#### [WHAT IS REQUIRED]
Reproduce the items from the first line through the line containing "Screen dimensions: 361x220 tap(344, 19)", substituting "project" for "workspace" and leaving everything else unchanged.
─── DATASET RECORDS ───
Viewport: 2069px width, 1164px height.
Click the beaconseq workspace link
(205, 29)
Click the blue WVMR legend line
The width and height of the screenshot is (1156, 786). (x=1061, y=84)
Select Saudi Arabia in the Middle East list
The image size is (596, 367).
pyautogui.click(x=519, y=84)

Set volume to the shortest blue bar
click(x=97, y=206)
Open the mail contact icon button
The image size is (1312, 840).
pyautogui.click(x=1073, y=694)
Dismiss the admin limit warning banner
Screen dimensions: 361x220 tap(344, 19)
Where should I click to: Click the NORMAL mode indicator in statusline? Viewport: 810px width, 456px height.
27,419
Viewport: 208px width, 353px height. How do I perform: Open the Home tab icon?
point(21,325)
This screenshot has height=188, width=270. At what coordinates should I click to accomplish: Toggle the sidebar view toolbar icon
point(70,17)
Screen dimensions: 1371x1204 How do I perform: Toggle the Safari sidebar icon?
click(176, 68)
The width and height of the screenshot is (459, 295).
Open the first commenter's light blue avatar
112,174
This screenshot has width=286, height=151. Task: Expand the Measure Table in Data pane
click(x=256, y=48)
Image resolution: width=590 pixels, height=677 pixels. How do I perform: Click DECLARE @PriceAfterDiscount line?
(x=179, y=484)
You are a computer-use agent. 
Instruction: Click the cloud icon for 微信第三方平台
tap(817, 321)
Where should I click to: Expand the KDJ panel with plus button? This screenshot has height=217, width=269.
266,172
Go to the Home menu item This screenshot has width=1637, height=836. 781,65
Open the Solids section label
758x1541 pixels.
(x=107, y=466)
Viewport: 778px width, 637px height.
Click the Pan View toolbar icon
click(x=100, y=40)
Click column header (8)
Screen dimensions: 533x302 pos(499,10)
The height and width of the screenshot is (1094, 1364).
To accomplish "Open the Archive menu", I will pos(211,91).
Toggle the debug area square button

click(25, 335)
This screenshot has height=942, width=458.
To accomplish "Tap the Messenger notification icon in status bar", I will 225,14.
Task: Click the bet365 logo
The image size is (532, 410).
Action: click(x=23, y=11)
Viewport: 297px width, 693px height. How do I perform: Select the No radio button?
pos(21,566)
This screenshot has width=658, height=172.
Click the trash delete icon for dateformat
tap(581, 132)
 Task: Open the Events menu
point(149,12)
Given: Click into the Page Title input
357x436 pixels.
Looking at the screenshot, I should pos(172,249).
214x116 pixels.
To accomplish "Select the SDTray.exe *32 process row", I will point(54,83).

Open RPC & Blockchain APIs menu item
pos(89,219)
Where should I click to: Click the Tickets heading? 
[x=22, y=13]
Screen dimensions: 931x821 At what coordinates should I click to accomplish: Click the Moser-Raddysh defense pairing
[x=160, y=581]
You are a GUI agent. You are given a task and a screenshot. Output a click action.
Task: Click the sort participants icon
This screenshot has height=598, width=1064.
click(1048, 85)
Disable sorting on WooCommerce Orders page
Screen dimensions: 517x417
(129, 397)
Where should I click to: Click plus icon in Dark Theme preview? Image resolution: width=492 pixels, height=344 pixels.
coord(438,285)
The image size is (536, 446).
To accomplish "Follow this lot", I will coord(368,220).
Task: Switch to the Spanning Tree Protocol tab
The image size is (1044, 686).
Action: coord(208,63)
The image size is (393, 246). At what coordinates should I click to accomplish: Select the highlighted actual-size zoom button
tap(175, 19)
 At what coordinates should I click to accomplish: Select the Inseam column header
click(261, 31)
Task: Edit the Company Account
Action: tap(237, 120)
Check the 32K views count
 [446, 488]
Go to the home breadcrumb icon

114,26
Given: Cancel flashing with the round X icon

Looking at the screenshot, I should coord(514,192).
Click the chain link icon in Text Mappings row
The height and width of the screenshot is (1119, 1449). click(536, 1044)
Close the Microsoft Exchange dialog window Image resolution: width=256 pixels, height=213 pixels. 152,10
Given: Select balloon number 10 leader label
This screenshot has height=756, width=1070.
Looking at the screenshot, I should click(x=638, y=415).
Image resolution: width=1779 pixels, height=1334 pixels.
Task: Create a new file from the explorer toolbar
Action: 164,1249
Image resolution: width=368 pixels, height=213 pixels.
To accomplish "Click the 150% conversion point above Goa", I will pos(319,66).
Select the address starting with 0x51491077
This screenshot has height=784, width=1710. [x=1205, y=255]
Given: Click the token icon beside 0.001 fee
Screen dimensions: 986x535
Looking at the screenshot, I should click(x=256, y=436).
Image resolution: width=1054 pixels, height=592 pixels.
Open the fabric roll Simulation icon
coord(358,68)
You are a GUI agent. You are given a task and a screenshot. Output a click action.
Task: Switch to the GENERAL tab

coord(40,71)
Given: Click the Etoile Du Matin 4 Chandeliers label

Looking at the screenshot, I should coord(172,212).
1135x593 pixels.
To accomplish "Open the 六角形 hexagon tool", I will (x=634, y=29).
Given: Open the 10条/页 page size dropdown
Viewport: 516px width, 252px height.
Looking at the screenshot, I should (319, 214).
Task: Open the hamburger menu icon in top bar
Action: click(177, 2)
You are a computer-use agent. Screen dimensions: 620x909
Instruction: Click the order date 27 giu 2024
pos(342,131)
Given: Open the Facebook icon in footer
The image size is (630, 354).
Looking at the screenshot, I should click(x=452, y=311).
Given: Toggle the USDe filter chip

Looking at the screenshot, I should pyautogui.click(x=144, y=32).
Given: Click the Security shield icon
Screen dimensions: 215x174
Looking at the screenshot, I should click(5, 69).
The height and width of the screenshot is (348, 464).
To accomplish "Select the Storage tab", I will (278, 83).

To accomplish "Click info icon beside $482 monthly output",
───
#### [WRITTEN SOLUTION]
Viewport: 2069px width, 1164px height.
Click the beaconseq project link
(205, 29)
Click the blue WVMR legend line
The width and height of the screenshot is (1156, 786). (x=1061, y=84)
Select Saudi Arabia in the Middle East list
The image size is (596, 367).
pyautogui.click(x=519, y=84)

Set volume to the shortest blue bar
click(x=97, y=206)
Open the mail contact icon button
The image size is (1312, 840).
pyautogui.click(x=1073, y=694)
Dismiss the admin limit warning banner
Screen dimensions: 361x220 tap(344, 19)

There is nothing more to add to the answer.